In 2016, we publicly pledged to make the world smoke-free and provide options for those millions of adult smokers who continue to smoke. Reasonable minds might well differ on why were in New York. On the other hand, instead of ideology, a transparent, non-biased discussion should be the cornerstone of the drive to realize a world without cigarettes.
PMI was in New York to have conversations and find real solutions to rid the world of cigarettes. We were there to talk and we were ready to listen.
We were in New York to do the following:
✓ To share our vision: we want the world to go smoke-free.
✓ Share our scientific findings.
✓ Push for more ambitious targets than those currently set by the UN, because third-party scientific papers have shown that cigarettes sales have declined up to five times more quickly when smoke-free products have been introduced into a market.
✓ Have civilized conversations with all parties – including those that disagree with us. We believe that – if they listen to the facts – they can be persuaded that a smoke-free world is possible sooner than they think.
✓ Listen to the concerns of all stakeholders in the debate. We welcome robust debates –backed up by science – and believe that collaboration is the key to a smoke-free world.
We knew that many of the conversations we would have during UNGA Week would be difficult. Not everyone was going to be willing to listen to us. The easy thing would have been to go away quietly and let the status quo remain. But we will not be silent. We owe it to adult smokers to be heard.
We agree with government leaders, NGOs and public health bodies’ sentiments that the best thing a smoker can do is to quit cigarettes and nicotine altogether. However, we need to recognize that in any given year, about nine out of 10 men and women who are already smoking will continue; in turn, their risk of smoking-related disease will continue to increase. It’s these adult smokers we need to provide with more options.
Many of these adult smokers are being deprived of access to, and information about, smoke-free products, because of regulations. Meanwhile, in the very same countries, cigarettes continue to be sold. By choosing to ignore facts surrounding the smoke-free alternatives and taking an ideological stance, such tobacco-control policies condemn adult smokers to just two choices: continue smoking cigarettes or quitting. If only the world was that simple…
Today, there are 1.1 billion smokers in the world, according to WHO estimates. And there will still be more than 1 billion by 2025. It’s clear current regulations are not solving this issue fast enough. Things need to change. And they can change, if we all push to bring together companies, policy makers and the public to put aside preconceptions and idealistic solutions and really talk about how we can help adult smokers to make better choices.

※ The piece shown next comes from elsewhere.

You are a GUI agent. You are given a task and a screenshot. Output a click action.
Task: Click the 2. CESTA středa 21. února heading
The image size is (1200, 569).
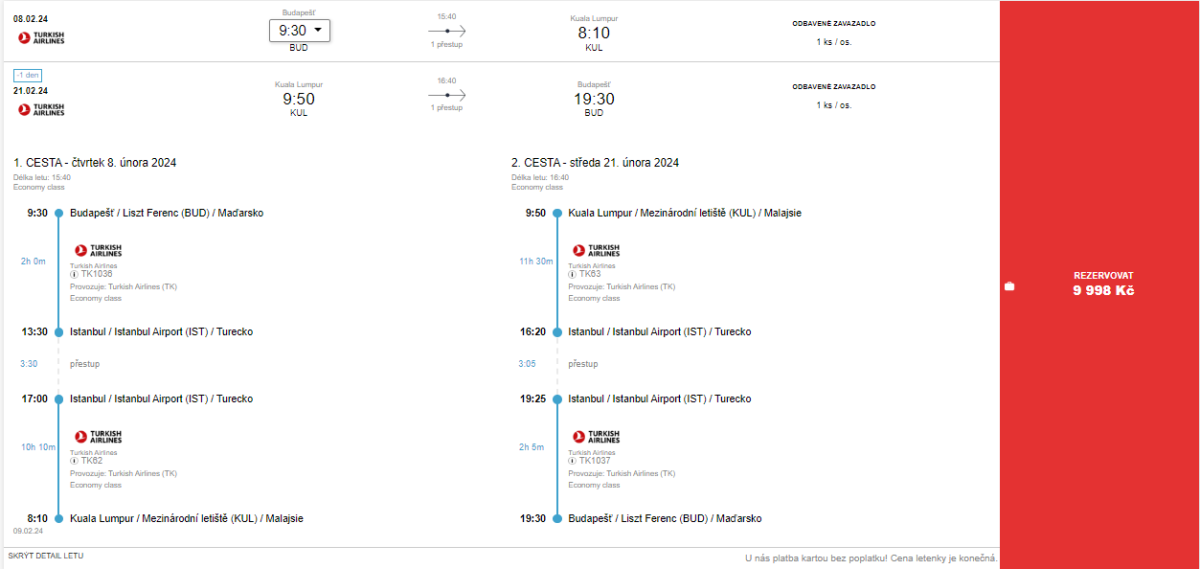pos(595,163)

It’s time we recognized that every adult smoker is different, and will not always make the best choice, which is to quit altogether. It’s time for solutions – and more than one solution – to give adult smokers the highest chance of leaving cigarettes behind for good.
Let’s put the people who really matter – men and women who smoke cigarettes – at the forefront of tobacco policy, and find solutions that can work in the real world.